Todd S. Ellenbecker, Mark Kovacs e E. Paul Roetert

Tênis

INTRODUÇÃO

O tênis é um esporte peculiar em função das demandas biomecânicas e metabólicas únicas aplicadas ao corpo. Além disso, é jogado em quatro superfícies diferentes e produz adaptações anatômicas específicas em seus atletas, além de produzir perfis de lesões específicos em seus jogadores de elite.
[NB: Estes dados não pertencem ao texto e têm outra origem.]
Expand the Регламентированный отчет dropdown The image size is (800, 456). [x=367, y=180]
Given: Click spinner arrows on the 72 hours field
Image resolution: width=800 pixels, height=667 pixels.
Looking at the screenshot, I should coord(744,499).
Este capítulo considera os padrões de lesões mais comuns e as características biomecânicas do jogo de tênis, além de fornecer um modelo de programa de treinamento específico para o tênis, tanto para jogadores jovens em desenvolvimento como para jogadores de tênis de elite mais maduros.

PADRÕES DE LESÃO COMUNS NO TÊNIS

Lesões no tênis têm sido relatadas em todas as regiões do corpo, com as áreas mais comuns sendo o ombro, cotovelo e joelho (1). A maioria das lesões no tênis pode ser definida como lesão por uso excessivo, proveniente de microtraumas repetitivos inerentes ao esporte (1,2). Identificar os sítios anatômicos lesionados mais comuns é importante para dar um alvo, tanto ao treinamento preventivo como de desenvolvimento. Pluim e Staal publicaram um artigo de revisão extenso resumindo estudos epidemiológicos no tênis, os quais relatam a extremidade inferior como a região lesionada com mais frequência (39-65%), seguida pela extremidade superior (faixa de 24-46%) e cabeça/tronco (8-22%) (1).